La pedofilia clericale è arrivata all’”Anno Zero” /2

Dopo avere visto la puntata registrata di “Annozero“, non ho molto altro da scrivere rispetto al mio post di qualche giorno fa. Tuttavia sarebbe interessante commentare le reazioni di chi, per qualche oscuro motivo (…), ha ormai deciso di lasciare dietro di sé le posizioni laiche e liberaleggianti per accodarsi a quelli che sostengono e difendono la Chiesa cattolica per partito preso.
Si tratta di Vittorio Sgarbi, protagonista di una reazione quantomeno esagerata.

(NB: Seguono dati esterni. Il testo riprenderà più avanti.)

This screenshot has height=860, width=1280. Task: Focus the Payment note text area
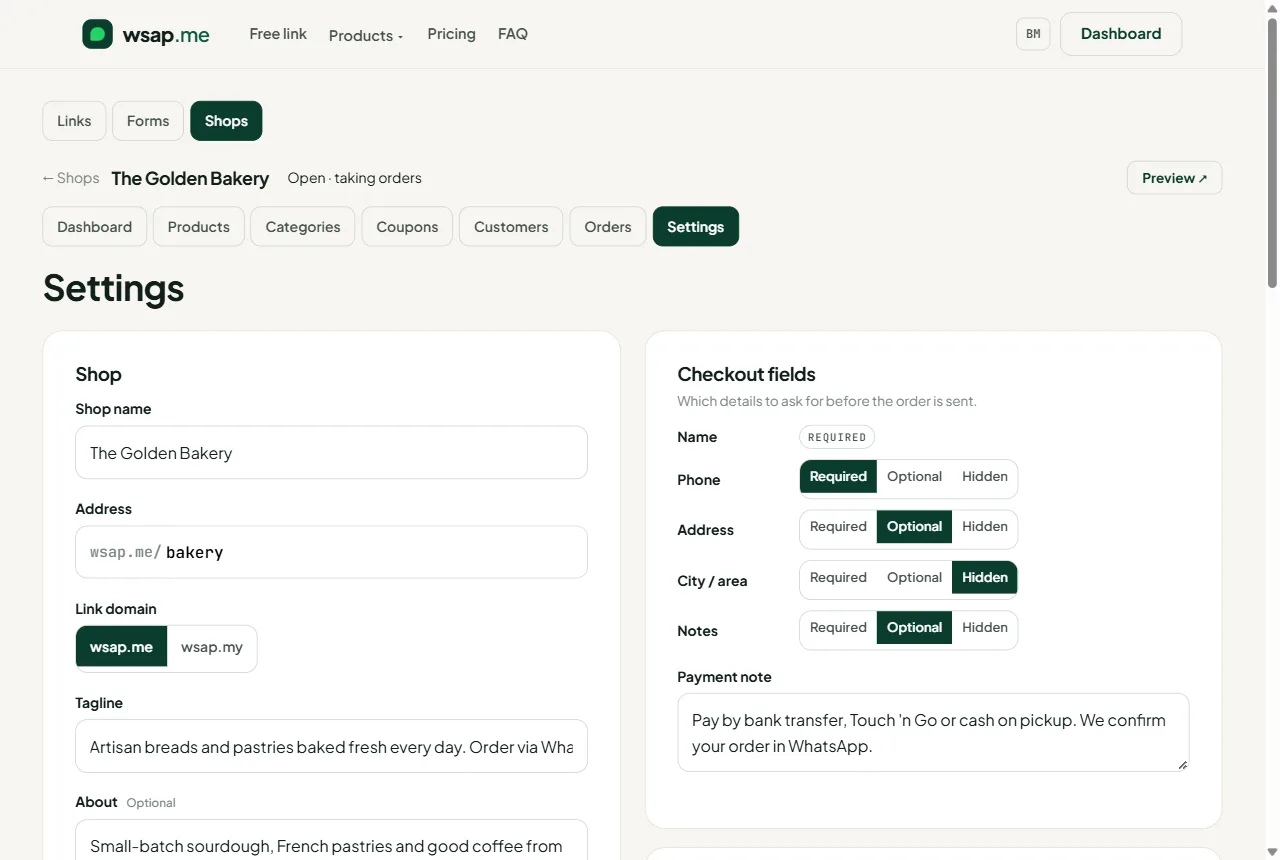(x=933, y=733)
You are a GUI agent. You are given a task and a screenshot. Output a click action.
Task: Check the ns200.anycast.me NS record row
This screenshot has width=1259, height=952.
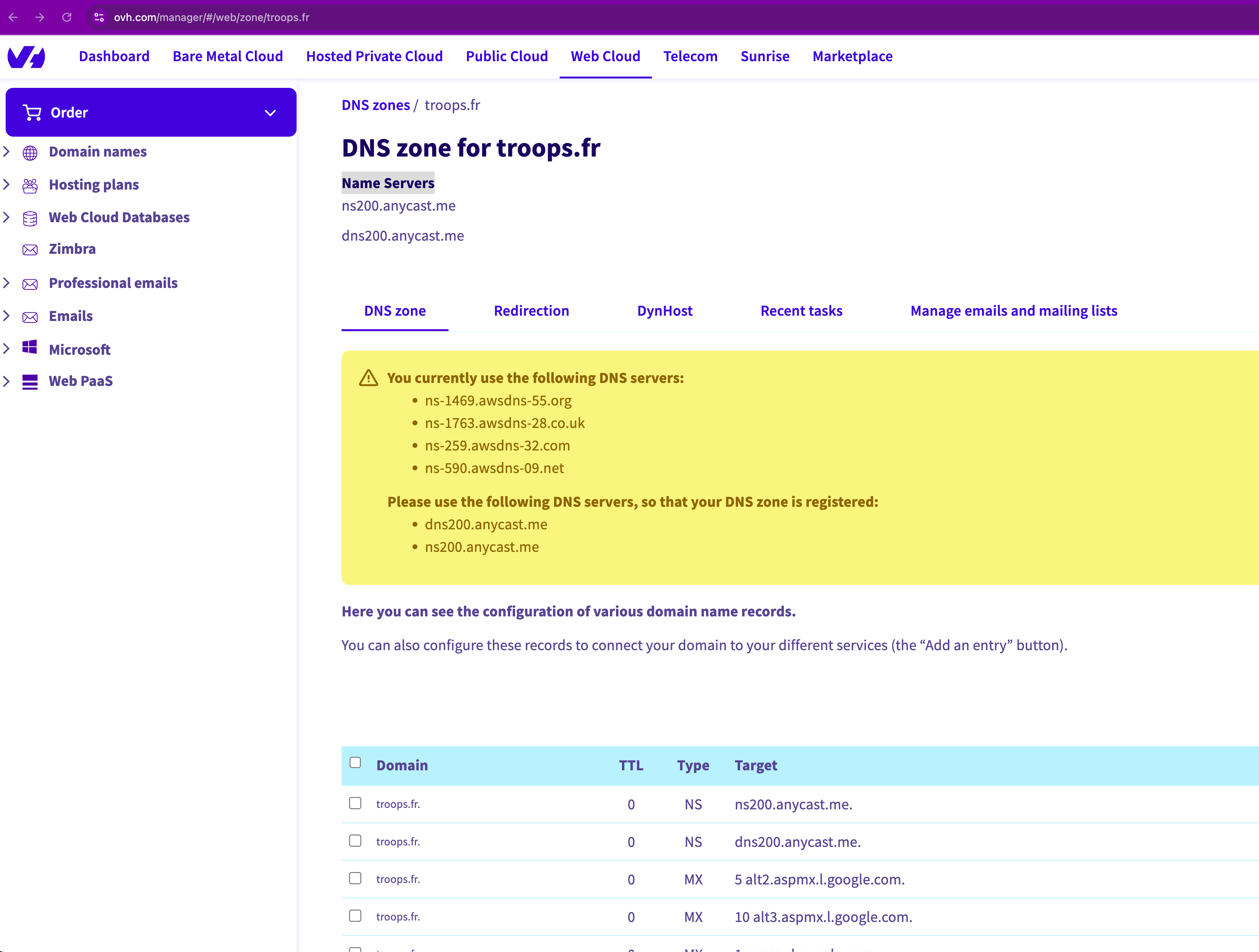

Sostiene che l’acquisto e la messa in onda da parte della RAI del video BBC sia stato “un attacco di uno Stato verso un altro Stato sovrano“, facendo così intendere che l’Italia, attraverso la televisione di stato, abbia tentato di screditare con un atto bellicoso la reputazione del Vaticano e del suo Papa.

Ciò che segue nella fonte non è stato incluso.